## TO DO
Change "Where should I click to:" to "Where do I click to:" everywhere in the listing below, and write out the listing again with nothing else altered.

%%

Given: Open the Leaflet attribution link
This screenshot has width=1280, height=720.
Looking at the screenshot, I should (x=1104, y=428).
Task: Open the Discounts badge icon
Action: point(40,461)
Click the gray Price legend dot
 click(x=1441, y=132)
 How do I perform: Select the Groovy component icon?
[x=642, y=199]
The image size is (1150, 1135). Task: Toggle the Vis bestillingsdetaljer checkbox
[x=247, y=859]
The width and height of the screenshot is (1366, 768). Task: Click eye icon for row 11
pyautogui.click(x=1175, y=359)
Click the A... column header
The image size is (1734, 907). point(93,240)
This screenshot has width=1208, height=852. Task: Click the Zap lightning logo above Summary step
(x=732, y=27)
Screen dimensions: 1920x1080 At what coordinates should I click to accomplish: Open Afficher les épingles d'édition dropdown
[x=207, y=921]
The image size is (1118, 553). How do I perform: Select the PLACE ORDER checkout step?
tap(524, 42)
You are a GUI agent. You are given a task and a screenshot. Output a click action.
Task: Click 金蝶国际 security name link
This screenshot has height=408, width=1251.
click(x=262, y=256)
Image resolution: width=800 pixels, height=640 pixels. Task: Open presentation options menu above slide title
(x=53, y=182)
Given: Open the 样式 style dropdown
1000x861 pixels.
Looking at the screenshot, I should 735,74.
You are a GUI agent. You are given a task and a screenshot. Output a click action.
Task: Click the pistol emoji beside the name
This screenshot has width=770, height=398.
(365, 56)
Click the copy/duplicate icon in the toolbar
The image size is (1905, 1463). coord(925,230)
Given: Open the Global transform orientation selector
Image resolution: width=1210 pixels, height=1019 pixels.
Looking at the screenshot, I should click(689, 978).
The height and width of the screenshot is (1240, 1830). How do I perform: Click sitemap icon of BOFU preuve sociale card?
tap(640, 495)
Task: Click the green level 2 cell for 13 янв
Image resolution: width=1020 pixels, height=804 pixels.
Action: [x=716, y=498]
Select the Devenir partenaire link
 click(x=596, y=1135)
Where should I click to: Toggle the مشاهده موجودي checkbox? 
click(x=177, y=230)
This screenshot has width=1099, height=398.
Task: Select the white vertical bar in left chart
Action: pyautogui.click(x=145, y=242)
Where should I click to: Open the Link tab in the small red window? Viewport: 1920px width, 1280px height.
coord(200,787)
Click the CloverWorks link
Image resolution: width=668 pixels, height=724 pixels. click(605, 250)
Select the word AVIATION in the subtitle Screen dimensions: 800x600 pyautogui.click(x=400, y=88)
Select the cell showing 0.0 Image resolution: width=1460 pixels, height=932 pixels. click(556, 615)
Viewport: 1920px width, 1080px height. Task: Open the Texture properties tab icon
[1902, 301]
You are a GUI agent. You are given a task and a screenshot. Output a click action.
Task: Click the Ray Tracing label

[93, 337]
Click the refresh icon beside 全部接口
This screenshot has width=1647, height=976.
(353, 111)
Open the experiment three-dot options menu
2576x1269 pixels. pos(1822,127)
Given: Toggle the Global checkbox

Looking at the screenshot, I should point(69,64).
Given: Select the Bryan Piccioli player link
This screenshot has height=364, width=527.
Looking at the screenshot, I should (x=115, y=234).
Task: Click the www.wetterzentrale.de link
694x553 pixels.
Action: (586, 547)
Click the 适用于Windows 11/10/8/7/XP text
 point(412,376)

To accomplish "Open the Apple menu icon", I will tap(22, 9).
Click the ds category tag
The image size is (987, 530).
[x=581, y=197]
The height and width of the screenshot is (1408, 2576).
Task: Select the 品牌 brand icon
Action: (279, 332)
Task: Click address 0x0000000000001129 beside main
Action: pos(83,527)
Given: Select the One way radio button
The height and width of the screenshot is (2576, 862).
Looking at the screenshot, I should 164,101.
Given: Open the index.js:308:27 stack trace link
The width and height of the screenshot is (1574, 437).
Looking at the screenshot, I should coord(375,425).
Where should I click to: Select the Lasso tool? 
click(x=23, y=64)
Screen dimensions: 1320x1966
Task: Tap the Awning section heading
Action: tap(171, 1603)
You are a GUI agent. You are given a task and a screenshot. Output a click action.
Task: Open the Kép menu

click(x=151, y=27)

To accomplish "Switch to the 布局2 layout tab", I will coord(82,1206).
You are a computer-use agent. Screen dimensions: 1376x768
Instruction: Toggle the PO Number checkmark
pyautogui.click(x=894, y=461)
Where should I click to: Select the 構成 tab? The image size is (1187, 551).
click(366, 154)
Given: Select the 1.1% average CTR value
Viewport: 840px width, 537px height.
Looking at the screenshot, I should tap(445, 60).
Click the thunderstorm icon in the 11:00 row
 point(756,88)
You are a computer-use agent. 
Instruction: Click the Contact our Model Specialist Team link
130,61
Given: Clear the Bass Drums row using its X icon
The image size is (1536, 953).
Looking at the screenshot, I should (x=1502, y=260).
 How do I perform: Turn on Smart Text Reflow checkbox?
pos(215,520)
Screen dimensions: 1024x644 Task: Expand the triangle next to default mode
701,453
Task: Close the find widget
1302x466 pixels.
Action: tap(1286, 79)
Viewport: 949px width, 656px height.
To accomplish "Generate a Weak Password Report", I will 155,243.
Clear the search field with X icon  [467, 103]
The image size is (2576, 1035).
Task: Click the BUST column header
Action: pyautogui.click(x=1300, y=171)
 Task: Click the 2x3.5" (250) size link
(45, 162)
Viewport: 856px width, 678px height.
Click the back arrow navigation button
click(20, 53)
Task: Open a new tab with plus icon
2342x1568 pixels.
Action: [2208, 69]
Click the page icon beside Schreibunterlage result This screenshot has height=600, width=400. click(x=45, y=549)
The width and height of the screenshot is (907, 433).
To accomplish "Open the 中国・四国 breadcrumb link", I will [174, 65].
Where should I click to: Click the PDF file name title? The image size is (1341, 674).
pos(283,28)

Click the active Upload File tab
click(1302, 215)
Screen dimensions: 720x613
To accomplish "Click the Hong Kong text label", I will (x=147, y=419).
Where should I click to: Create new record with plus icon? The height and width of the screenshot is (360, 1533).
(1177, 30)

%%

## WRITTEN RESPONSE
Given: Open the Leaflet attribution link
This screenshot has width=1280, height=720.
Looking at the screenshot, I should (x=1104, y=428).
Task: Open the Discounts badge icon
Action: point(40,461)
Click the gray Price legend dot
 click(x=1441, y=132)
 How do I perform: Select the Groovy component icon?
[x=642, y=199]
The image size is (1150, 1135). Task: Toggle the Vis bestillingsdetaljer checkbox
[x=247, y=859]
The width and height of the screenshot is (1366, 768). Task: Click eye icon for row 11
pyautogui.click(x=1175, y=359)
Click the A... column header
The image size is (1734, 907). point(93,240)
This screenshot has width=1208, height=852. Task: Click the Zap lightning logo above Summary step
(x=732, y=27)
Screen dimensions: 1920x1080 At what coordinates should I click to accomplish: Open Afficher les épingles d'édition dropdown
[x=207, y=921]
The image size is (1118, 553). How do I perform: Select the PLACE ORDER checkout step?
tap(524, 42)
You are a GUI agent. You are given a task and a screenshot. Output a click action.
Task: Click 金蝶国际 security name link
This screenshot has height=408, width=1251.
click(x=262, y=256)
Image resolution: width=800 pixels, height=640 pixels. Task: Open presentation options menu above slide title
(x=53, y=182)
Given: Open the 样式 style dropdown
1000x861 pixels.
Looking at the screenshot, I should 735,74.
You are a GUI agent. You are given a task and a screenshot. Output a click action.
Task: Click the pistol emoji beside the name
This screenshot has width=770, height=398.
(365, 56)
Click the copy/duplicate icon in the toolbar
The image size is (1905, 1463). coord(925,230)
Given: Open the Global transform orientation selector
Image resolution: width=1210 pixels, height=1019 pixels.
Looking at the screenshot, I should click(689, 978).
The height and width of the screenshot is (1240, 1830). How do I perform: Click sitemap icon of BOFU preuve sociale card?
tap(640, 495)
Task: Click the green level 2 cell for 13 янв
Image resolution: width=1020 pixels, height=804 pixels.
Action: [x=716, y=498]
Select the Devenir partenaire link
 click(x=596, y=1135)
Where do I click to: Toggle the مشاهده موجودي checkbox? 
click(x=177, y=230)
This screenshot has width=1099, height=398.
Task: Select the white vertical bar in left chart
Action: pyautogui.click(x=145, y=242)
Where do I click to: Open the Link tab in the small red window? Viewport: 1920px width, 1280px height.
coord(200,787)
Click the CloverWorks link
Image resolution: width=668 pixels, height=724 pixels. click(605, 250)
Select the word AVIATION in the subtitle Screen dimensions: 800x600 pyautogui.click(x=400, y=88)
Select the cell showing 0.0 Image resolution: width=1460 pixels, height=932 pixels. click(556, 615)
Viewport: 1920px width, 1080px height. Task: Open the Texture properties tab icon
[1902, 301]
You are a GUI agent. You are given a task and a screenshot. Output a click action.
Task: Click the Ray Tracing label

[93, 337]
Click the refresh icon beside 全部接口
This screenshot has width=1647, height=976.
(353, 111)
Open the experiment three-dot options menu
2576x1269 pixels. pos(1822,127)
Given: Toggle the Global checkbox

Looking at the screenshot, I should point(69,64).
Given: Select the Bryan Piccioli player link
This screenshot has height=364, width=527.
Looking at the screenshot, I should (x=115, y=234).
Task: Click the www.wetterzentrale.de link
694x553 pixels.
Action: (586, 547)
Click the 适用于Windows 11/10/8/7/XP text
 point(412,376)

To accomplish "Open the Apple menu icon", I will tap(22, 9).
Click the ds category tag
The image size is (987, 530).
[x=581, y=197]
The height and width of the screenshot is (1408, 2576).
Task: Select the 品牌 brand icon
Action: (279, 332)
Task: Click address 0x0000000000001129 beside main
Action: pos(83,527)
Given: Select the One way radio button
The height and width of the screenshot is (2576, 862).
Looking at the screenshot, I should 164,101.
Given: Open the index.js:308:27 stack trace link
The width and height of the screenshot is (1574, 437).
Looking at the screenshot, I should coord(375,425).
Where do I click to: Select the Lasso tool? 
click(x=23, y=64)
Screen dimensions: 1320x1966
Task: Tap the Awning section heading
Action: tap(171, 1603)
You are a GUI agent. You are given a task and a screenshot. Output a click action.
Task: Open the Kép menu

click(x=151, y=27)

To accomplish "Switch to the 布局2 layout tab", I will coord(82,1206).
You are a computer-use agent. Screen dimensions: 1376x768
Instruction: Toggle the PO Number checkmark
pyautogui.click(x=894, y=461)
Where do I click to: Select the 構成 tab? The image size is (1187, 551).
click(366, 154)
Given: Select the 1.1% average CTR value
Viewport: 840px width, 537px height.
Looking at the screenshot, I should tap(445, 60).
Click the thunderstorm icon in the 11:00 row
 point(756,88)
You are a computer-use agent. 
Instruction: Click the Contact our Model Specialist Team link
130,61
Given: Clear the Bass Drums row using its X icon
The image size is (1536, 953).
Looking at the screenshot, I should (x=1502, y=260).
 How do I perform: Turn on Smart Text Reflow checkbox?
pos(215,520)
Screen dimensions: 1024x644 Task: Expand the triangle next to default mode
701,453
Task: Close the find widget
1302x466 pixels.
Action: tap(1286, 79)
Viewport: 949px width, 656px height.
To accomplish "Generate a Weak Password Report", I will 155,243.
Clear the search field with X icon  [467, 103]
The image size is (2576, 1035).
Task: Click the BUST column header
Action: pyautogui.click(x=1300, y=171)
 Task: Click the 2x3.5" (250) size link
(45, 162)
Viewport: 856px width, 678px height.
Click the back arrow navigation button
click(20, 53)
Task: Open a new tab with plus icon
2342x1568 pixels.
Action: [2208, 69]
Click the page icon beside Schreibunterlage result This screenshot has height=600, width=400. click(x=45, y=549)
The width and height of the screenshot is (907, 433).
To accomplish "Open the 中国・四国 breadcrumb link", I will [174, 65].
Where do I click to: Click the PDF file name title? The image size is (1341, 674).
pos(283,28)

Click the active Upload File tab
click(1302, 215)
Screen dimensions: 720x613
To accomplish "Click the Hong Kong text label", I will (x=147, y=419).
Where do I click to: Create new record with plus icon? The height and width of the screenshot is (360, 1533).
(1177, 30)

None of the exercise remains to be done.